An Alberta-based company is offering globe-trotting business people common-sense tips on topics most travellers overlook – such as what to do if snatched by hijackers or taken hostage.
Security Management Consulting Inc. (SMC) recently published TravelSecure: The Essential Travel Security Guide for Canadians – a new handbook aimed at corporate Albertans and anyone else planning to travel outside North America.
The Calgary-based firm provides security information to a roster of clients, many of them corporations with employees posted in far-flung locations.
SMC’s suite of services also includes traveller tracking, crisis management, foreign advisories, a 24-hour worldwide emergency call centre, kidnapping and hostage awareness training and corporate safety workshops.
SMC founder and managing director Dave Rourke says Canadian companies have become more aware of the potential for danger in the wake of tragedies such as last September’s terrorist attacks in the northeastern U.S.
But too many corporate leaders have an ‘it-can’t-happen-to-me’ mentality about security, especially when doing business in distant and often politcally unstable lands, he says.
“People are complacent. They don’t think long-term. They see a car accident and for two days they drive safer,” says Rourke, a former Calgary Police Service officer.
A message printed on an SMC binder spells out his point: “More effort and emphasis is likely to have gone into planning the funeral for an employee than they or their organization devoted to their security or survival.”

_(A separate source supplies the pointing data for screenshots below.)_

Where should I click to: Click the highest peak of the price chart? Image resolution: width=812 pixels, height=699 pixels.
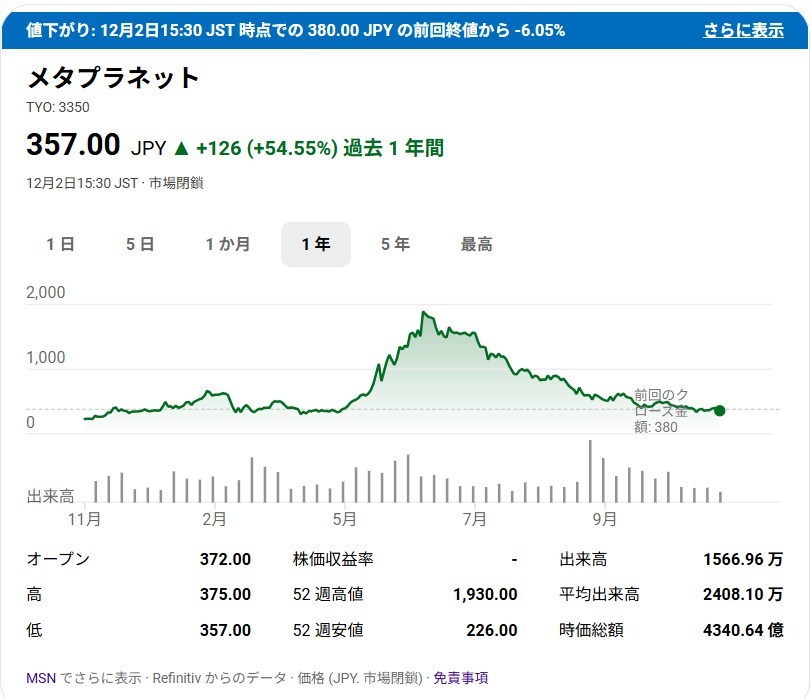coord(424,313)
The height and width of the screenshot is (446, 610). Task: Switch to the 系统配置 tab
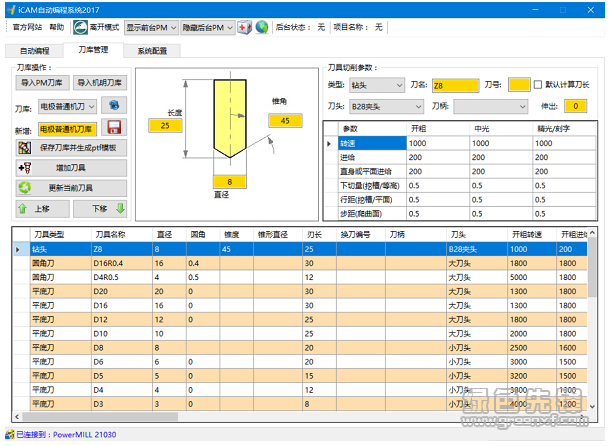(152, 50)
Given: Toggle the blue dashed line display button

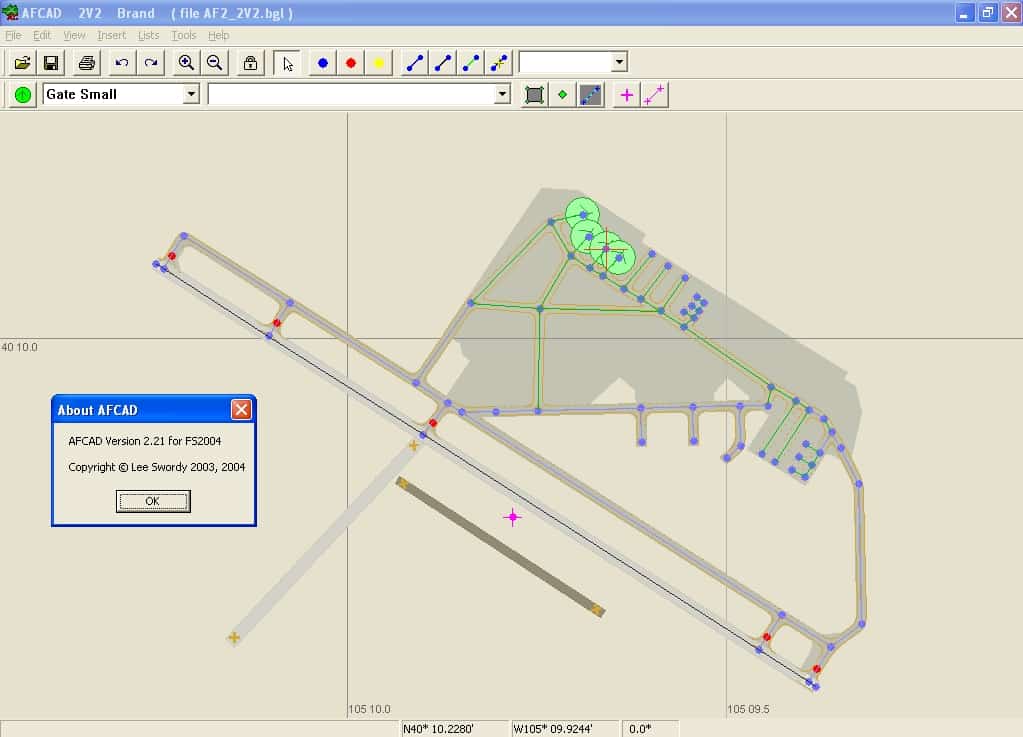Looking at the screenshot, I should click(x=591, y=95).
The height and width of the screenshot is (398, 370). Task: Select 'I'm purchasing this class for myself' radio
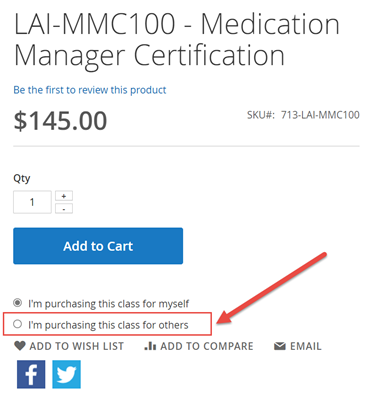tap(17, 303)
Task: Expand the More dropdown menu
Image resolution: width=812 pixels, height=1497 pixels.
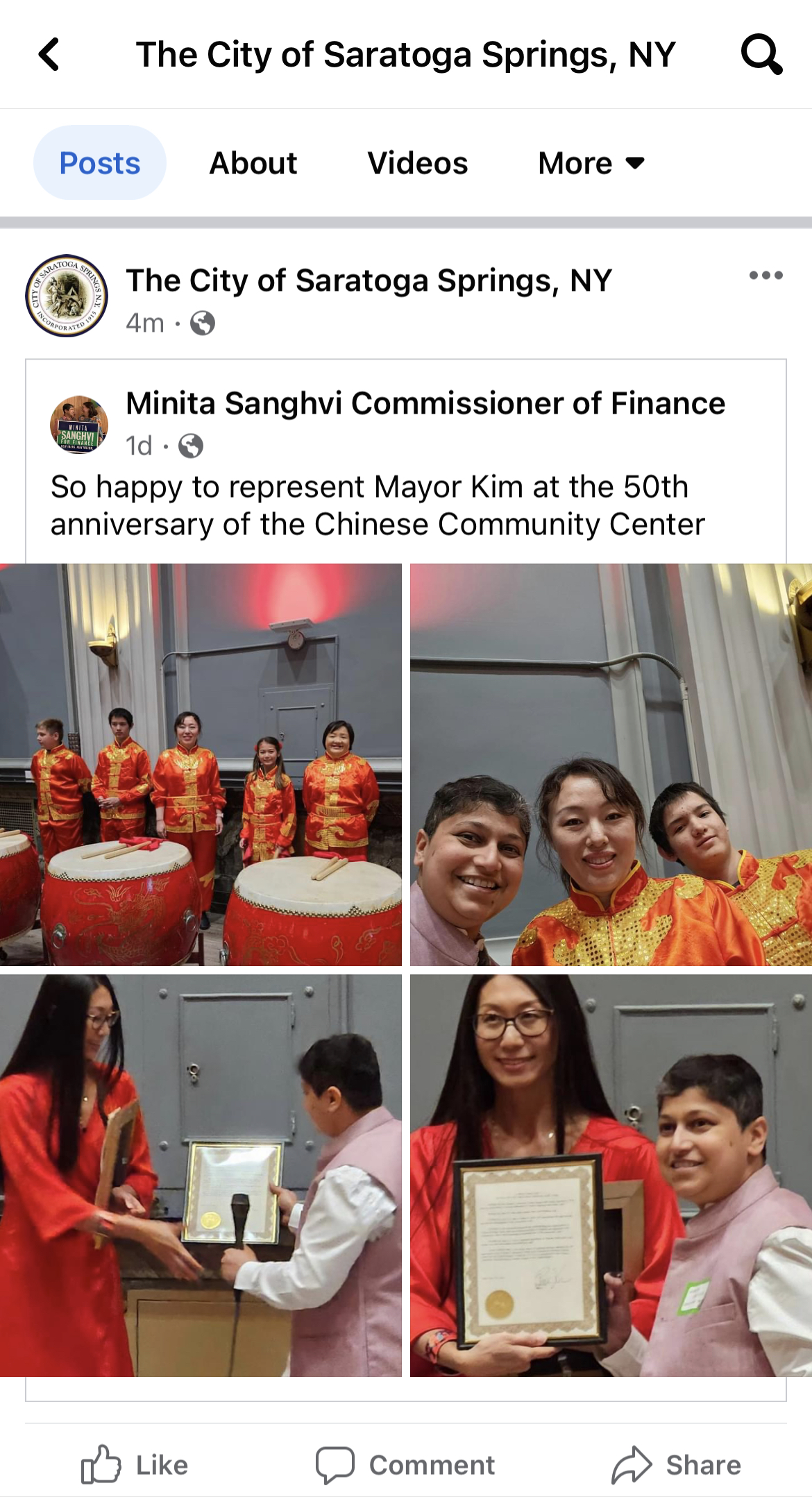Action: click(x=591, y=163)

The spiral-bound, 104-page travel handbook is filled with practical information on luggage, hotel, transportation and contact information for Canadians around the world.
It includes information specific to business – such as cultural awareness and interpreter services – but also offers advice on civil unrest, hijacking, hostage-taking and how to get help from embassies abroad.
Says Rourke: “As a traveller, I think you certainly want to be aware of what type of security is in place. I think it’s up to the employee to ask his or her employer what protection is in place for them.”
SMC business development officer Shane Brown, who has settled in Calgary after a 15-year career with the U.S. army special forces, says Alberta’s proximity to the U.S. and its proliferation of corporate head offices is a good reason for companies to stay alert on the local level.
“Calgary is a pretty safe place . . . so far. But you never know,” says Brown, who was posted in Asia for nearly a decade and speaks languages including Thai, Russian and Korean.
Through his military ties, Brown – whose wife is from Calgary – lost several friends and colleagues in the World Trade Center disaster and the war on terrorism in Afghanistan.
“Calgary is a big city with a diminishing small-town attitude. We can’t continue to be that way. People still haven’t realized that they need to be more proactive.”
SMC’s team of consultants includes former city police, RCMP and CSIS officers, and former U.S. military agents.
The book retails for $24.95 and is sold at a number of local bookstores including Pages on Kensington, Self-Connection Books, Socrates’ Corner and the University of Calgary Bookstore.